FIGURE 1. (A) Workflow for the Nanopore long-read target sequencing method. The figure was created using biorender.com. (B) Workflow for Nanopore target splicing Analysis. (C) Workflow for Nanopore variant calling.

FIGURE 2

FIGURE 2. Comparison of TSC1 and TSC2 transcript repertoires between the patient and controls. (A) Number of TSC1 and TSC2 transcripts. (B) The fold-change of coverage in TSC1 and TSC2 genomic regions. The coverage data were normalized to control 1. (C) Number of transcript variants of TSC1 and TSC2 transcripts. The number of TSC1 and TSC2 transcript variants with 10 or more of the same type of transcript variant. (D) Number of exons in TSC1 transcripts. Length of TSC1 transcripts. The t-test showed no statistical difference (p-value > 0.5) between the patient and controls. (E) Number of exons in TSC2 transcripts. Length of TSC2 transcripts is shown. The t-test showed no statistical difference between the patient and controls (p-value > 0.5).

Repertoire of TSC1 and TSC2 transcripts

Next, we investigated the repertoire of TSC1 and TSC2 transcripts to determine the number of TSC1 and TSC2 protein-coding transcripts.
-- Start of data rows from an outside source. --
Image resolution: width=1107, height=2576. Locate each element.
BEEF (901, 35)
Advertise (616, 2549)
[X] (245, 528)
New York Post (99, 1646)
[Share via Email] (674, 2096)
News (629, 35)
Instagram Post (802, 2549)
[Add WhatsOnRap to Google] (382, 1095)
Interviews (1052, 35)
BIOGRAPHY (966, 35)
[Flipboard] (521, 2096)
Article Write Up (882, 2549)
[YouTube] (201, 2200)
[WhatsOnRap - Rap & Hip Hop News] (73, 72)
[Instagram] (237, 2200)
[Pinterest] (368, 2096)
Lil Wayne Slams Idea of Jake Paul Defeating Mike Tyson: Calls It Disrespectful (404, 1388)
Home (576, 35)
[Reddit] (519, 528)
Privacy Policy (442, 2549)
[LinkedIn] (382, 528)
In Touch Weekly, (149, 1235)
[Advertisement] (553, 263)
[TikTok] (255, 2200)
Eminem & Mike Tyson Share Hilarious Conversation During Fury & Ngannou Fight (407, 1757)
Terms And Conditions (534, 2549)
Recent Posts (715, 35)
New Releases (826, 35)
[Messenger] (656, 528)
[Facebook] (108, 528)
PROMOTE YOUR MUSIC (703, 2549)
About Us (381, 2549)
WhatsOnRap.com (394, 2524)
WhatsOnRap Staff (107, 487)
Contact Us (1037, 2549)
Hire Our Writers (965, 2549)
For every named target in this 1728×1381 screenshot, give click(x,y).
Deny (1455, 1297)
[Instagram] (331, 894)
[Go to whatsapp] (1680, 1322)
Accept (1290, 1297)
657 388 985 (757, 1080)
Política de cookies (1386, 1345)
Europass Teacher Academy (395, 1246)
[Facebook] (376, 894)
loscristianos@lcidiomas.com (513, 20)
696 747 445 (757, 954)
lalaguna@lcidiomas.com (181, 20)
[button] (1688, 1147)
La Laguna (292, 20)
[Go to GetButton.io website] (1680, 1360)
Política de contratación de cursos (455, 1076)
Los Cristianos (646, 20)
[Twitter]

Although the database-registered transcripts, such as ENST00000644097 and ENST00000298552, were expressed in the patient and controls, many non-registered transcript variants were also expressed (Figure 3A). Each non-protein-coding transcript, such as variant 1, variant 2, variant 3, and variant 4, was expressed at different rates in the patient and controls. The ratio of ENST00000644097 and ENST00000298552, which are the protein-coding transcripts, in the patient was lower than that in controls (Figure 3C). Similar to TSC1, the registered transcripts, such as ENST00000461648, ENST00000401874, ENST00000642812, and ENST00000642797, were expressed, and many non-registered transcript variants were expressed in the patient and controls (Figure 3B). Surprisingly, the majority of the expressed transcripts were occupied by non-registered transcripts. Moreover, the ratio of the protein-coding transcripts, such as ENST00000401874 and ENST00000642797, was less than 10% in controls (Figure 3C). The ratio of the protein-coding transcripts in the TSC patient was less than one-third of that in controls. These results suggest that the TSC2 protein-coding transcripts were decreased in the patient.

FIGURE 3

FIGURE 3. Comparison of TSC1 and TSC2 transcript repertoires between the patient and controls. (A) Repertoire of representative TSC1 transcripts with a relatively high expression (left). Ratio of each TSC1 transcript variants in all TSC1 transcripts (right). (B) Repertoire of representative TSC2 transcripts with a relatively high expression (left) and the ratio of TSC2 transcript variants (right). Ratio of each TSC2 transcript variant in all TSC2 transcripts is shown. (C) Ratio of TSC1 and TSC2 protein-coding transcripts between the patient and controls.

Nanopore variant calling

To identify the putative pathogenic mutations that cause a decrease in TSC2 protein-coding transcripts, we performed Nanopore variant calling (Figure 1C). To accurately detect the mutations, the reads that have poly(A) tail were extracted in the TSC patient, and variant calling was subsequently performed. The mutations classified as HIGH by SnpEff were three mutations in TSC1 and 17 mutations in TSC2 (Figure 4A). The mutations with more than 20 QUAL score values were 10 mutations in TSC2. The mutations that were detected by more than 10 depth values were three mutations in TSC2. There was only one mutation common to all three conditions (HIGH, QUAL > 20, and depth > 10; Figure 4B; Supplementary Table S2). This mutation is the heterozygous mutation in TSC2 [NM_000548.3:c.4850-2A>G p.(Ala1617GlyfsTer24)] that causes aberrant splicing events in SnpEff prediction because the mutation is located at the splicing acceptor site (Figures 4C, D). To validate the detection accuracy of Nanopore variant calling, we performed the very-long-amplicon sequencing (vLAS) analysis (Figures 4D, E). The mutation classified as HIGH by SnpEff was only one mutation in the TSC2 genomic region. The mutation was the same one detected in Nanopore variant calling (Figure 4D). Moreover, CEL nuclease-mediated heteroduplex incision with polyacrylamide gel electrophoresis and silver staining (CHIPS) technology and Sanger sequencing also confirmed the same mutation (Figures 4F,G). These results suggest that Nanopore variant calling accurately detected the putative mutation responsible for the aberrant splicing events.

FIGURE 4

FIGURE 4. Detection of TSC1 and TSC2 variants. (A) Number of TSC1 and TSC2 variants detected by Nanopore variant calling. (B) Venn graph of TSC2 variants. (C) The mutation [NM_000548.3:c.4850-2A>G p.(Ala1617GlyfsTer24)] was detected by Nanopore variant calling on IGV. (D) Summary of validation results. (E) The mutation [NM_000548.3:c.4850-2A>G p.(Ala1617GlyfsTer24)] was detected by MuLAS on IGV. (F) CHIPS technology assay. The arrow head shows cleaved heteroduplex. U, uncut; C, cut by CEL nuclease. (G) Electropherograms of Sanger sequencing of the detected variant.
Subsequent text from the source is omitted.